In order to solve such a conventional problem, an object of the present invention is to set the angle of the preset operation management table to the relative rotation angle and relative rotation angular velocity based on sensor values collected according to the change of user motion divided into a plurality of detailed operations. If the amount of change is checked based on the priority of three axes for each motion, and if the error range is satisfied, the next detailed motion is sequentially recognized among the detailed motions. It is intended to provide a user gesture recognition method and a gesture recognition apparatus using the same.

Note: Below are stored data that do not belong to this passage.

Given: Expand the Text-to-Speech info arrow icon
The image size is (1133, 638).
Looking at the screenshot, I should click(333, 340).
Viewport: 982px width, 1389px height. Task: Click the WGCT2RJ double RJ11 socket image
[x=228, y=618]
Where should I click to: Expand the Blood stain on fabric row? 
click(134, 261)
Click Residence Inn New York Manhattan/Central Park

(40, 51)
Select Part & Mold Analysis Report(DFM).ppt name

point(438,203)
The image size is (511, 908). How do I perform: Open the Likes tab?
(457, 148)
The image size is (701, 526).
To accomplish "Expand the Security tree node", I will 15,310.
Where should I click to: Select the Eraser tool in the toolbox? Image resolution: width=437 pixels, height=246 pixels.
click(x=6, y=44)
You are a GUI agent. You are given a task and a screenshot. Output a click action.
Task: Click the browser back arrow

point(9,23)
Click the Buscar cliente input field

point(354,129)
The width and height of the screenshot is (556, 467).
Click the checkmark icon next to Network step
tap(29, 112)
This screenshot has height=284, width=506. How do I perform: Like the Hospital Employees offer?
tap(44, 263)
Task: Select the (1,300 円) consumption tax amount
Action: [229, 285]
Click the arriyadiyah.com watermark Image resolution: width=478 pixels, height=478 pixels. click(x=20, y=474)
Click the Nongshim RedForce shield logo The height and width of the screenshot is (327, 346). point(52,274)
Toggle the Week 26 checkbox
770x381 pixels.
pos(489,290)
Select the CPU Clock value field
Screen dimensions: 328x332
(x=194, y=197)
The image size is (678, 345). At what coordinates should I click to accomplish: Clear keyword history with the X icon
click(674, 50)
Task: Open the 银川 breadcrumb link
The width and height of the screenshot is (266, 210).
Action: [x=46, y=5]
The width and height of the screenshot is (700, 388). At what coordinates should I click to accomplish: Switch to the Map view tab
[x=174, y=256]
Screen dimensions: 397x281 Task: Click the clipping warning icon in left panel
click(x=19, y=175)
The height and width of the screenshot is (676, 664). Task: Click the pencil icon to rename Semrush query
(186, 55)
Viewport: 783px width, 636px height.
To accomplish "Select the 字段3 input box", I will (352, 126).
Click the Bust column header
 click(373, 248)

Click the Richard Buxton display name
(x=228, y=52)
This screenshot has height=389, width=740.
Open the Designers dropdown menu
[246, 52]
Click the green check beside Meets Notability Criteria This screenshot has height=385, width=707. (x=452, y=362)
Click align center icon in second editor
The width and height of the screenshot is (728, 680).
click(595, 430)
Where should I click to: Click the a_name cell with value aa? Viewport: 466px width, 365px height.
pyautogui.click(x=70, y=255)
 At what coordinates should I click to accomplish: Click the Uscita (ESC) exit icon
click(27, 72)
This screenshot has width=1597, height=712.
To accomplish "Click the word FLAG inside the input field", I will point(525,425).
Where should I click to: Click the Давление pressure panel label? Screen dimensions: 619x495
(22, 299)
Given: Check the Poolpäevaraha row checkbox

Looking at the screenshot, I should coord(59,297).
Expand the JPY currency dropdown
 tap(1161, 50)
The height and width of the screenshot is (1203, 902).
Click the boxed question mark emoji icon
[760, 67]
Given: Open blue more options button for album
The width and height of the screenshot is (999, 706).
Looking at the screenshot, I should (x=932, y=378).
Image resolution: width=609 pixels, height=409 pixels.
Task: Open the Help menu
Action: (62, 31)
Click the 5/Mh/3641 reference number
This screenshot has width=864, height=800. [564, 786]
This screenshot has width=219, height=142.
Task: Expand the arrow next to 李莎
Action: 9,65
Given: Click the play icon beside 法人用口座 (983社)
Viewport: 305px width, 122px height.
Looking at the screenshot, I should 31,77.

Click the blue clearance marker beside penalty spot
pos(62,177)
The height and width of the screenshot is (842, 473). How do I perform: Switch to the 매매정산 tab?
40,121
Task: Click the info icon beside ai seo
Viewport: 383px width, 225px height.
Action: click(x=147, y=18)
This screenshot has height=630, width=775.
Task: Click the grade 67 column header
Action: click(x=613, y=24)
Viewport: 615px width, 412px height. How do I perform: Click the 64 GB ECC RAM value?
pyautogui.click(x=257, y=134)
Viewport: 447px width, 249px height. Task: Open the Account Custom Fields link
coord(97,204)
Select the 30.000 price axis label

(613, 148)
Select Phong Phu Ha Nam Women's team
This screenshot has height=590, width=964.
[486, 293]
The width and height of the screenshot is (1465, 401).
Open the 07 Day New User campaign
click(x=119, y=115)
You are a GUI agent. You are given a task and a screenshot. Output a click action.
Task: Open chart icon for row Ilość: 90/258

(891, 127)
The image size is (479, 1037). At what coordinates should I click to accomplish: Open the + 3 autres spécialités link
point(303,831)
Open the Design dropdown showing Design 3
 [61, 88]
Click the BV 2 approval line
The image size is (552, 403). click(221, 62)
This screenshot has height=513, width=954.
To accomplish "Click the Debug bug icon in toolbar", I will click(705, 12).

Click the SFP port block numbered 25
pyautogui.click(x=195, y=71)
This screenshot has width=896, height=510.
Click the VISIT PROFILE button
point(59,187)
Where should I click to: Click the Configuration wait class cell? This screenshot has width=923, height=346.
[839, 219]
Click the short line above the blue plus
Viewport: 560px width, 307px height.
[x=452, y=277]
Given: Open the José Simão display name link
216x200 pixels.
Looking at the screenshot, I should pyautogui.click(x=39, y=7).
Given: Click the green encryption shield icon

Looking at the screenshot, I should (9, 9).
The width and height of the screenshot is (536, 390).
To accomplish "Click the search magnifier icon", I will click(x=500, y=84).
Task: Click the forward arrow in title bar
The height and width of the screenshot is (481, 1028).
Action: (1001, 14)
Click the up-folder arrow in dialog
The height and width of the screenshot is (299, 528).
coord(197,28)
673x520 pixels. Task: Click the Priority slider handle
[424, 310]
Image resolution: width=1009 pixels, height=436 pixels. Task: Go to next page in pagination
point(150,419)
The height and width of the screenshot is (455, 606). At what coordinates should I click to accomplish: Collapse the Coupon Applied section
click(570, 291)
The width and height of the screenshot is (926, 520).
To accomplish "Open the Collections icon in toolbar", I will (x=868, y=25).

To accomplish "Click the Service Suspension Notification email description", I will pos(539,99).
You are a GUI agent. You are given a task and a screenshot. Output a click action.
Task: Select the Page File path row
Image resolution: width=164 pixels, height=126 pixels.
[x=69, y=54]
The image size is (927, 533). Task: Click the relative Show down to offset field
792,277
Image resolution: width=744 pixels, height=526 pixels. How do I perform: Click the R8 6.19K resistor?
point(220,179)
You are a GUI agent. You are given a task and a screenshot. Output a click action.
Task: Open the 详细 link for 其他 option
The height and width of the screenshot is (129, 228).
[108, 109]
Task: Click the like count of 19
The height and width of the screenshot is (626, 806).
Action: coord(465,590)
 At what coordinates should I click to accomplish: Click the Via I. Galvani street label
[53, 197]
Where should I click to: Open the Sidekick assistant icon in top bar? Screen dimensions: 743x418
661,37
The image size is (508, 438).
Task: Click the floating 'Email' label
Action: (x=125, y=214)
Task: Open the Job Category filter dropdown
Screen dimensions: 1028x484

A user motion recognition method according to an embodiment of the present invention for achieving the object as described above calculates the absolute rotation angle and the absolute rotation angle speed based on the sensor values collected according to the change of the user motion divided into a plurality of detailed motions And calculating the rotation angle and the relative rotation angular velocity by checking the calculated changes in the absolute rotation angle and the absolute rotation angular velocity and for the relative rotation angle and the relative rotation angular velocity for each of the three axes of each operation in the preset motion management table. Checking the amount of change based on the priority, and if the result of the check satisfies the error range, the next detailed motion in the detailed operation is sequentially recognized, and finally, if the motion recognition is completed, the motion recognition step of providing a motion recognition result Characterized in that.
In addition, in the user motion recognition method according to the present invention, the calculating step is characterized by calculating at least one of the direction, magnitude and rotational speed by checking the sensor values collected according to the user motion change in the motion recognition standby mode. do.
Further, in the user motion recognition method according to the present invention, the step of calculating the relative rotation angular velocity by calculating a change value of the rotational angular velocity with respect to the peak moment of the motion recognition waiting time among the values detected by the sensor during the user's movement time It is characterized by calculating.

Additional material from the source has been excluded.